Kier saves £30,000 per site with SOSEC solar barriers

Kier Living acquired the former Rushden hospital site and quickly began work to develop 250 homes and convert the old listed hospital buildings into luxury flats. But the site was in a heavily built up area of Rushden with work site boundaries on existing residential land with a doctors’ surgery and pharmacy just outside the main delivery entrance. Site traffic and working times had to be carefully planned and managed to ensure the general public was not endangered or inconvenienced.

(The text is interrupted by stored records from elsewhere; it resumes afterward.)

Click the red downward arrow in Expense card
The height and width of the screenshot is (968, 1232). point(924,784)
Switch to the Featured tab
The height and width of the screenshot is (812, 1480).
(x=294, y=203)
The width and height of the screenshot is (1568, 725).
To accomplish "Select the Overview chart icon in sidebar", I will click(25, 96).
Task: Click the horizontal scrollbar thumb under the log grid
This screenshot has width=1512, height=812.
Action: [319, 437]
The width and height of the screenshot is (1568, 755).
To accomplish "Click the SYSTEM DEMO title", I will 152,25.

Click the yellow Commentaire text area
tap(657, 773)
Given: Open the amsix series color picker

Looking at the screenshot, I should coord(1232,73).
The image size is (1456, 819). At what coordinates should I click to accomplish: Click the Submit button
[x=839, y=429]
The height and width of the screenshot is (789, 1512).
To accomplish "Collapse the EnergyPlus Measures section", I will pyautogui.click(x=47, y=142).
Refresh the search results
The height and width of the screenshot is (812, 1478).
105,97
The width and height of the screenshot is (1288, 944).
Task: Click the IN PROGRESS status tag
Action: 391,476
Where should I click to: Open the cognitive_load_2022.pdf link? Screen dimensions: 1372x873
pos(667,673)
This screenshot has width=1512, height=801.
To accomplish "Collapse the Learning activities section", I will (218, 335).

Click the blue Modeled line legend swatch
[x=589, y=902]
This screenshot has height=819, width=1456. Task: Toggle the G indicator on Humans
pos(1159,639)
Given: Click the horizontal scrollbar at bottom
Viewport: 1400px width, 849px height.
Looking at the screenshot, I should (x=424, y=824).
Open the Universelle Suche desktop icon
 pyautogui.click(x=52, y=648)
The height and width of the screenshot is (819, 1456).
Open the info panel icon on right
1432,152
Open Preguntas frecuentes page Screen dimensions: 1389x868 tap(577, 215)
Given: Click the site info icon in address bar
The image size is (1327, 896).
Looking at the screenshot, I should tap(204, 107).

“The main site entrance was controlled during the day time with a full time security guard in a security hut” explained Martin Harvey, senior site manager for the Rushden development. “Given the proximity to members of the public including young and elderly patients from the surgery, we had no alternative. The SOSEC barrier has completely removed the need for the hut and manned security during the day. Not only have we saved that cost, the member of staff there has been redeployed elsewhere on the site doing productive work – so the savings are more than we have stated”.

Developed by Kent-based Solar Gates UK, solar power and power storage is the unique element of SOSEC mobile barrier. A high-capacity solar panel allows the barrier to operate up to 900 times per day – even in a British winter. The SOSEC barrier and gate combines a fast action 5m traffic barrier with rugged, locked and self-closing pedestrian gate ensuring it is safe for pedestrians and meets the BS/EN 13245 standards. “As part of the SOSEC family of products, the solar security units are available in the combo, as used with Kier sites, or the vehicle barrier or pedestrian gate solo versions to suits various needs across various industries such as mining, retail, events or highways uses” explains Neil Sampson of Solar Gates UK and inventor of the SOSEC brand. Access control for users can be as simple as remote control operation through to GSM or Bluetooth control through to swipe cards, codes or even coin collection for access.

“We were highly sceptical at the beginning that the solar barrier would actually even work. But very quickly, it just became part of the perimeter security and we were safe in the knowledge that the site was secure and safe from the general public. Several months since initial delivery, the barrier has been moved around the site as we complete houses and the boundary changes. The SOSEC mobile solar barrier has allowed us to make considerable saving on our site security costs, we certainly would not want to go back to the old, labour intensive, methods of securing the site” concludes Martin Harvey.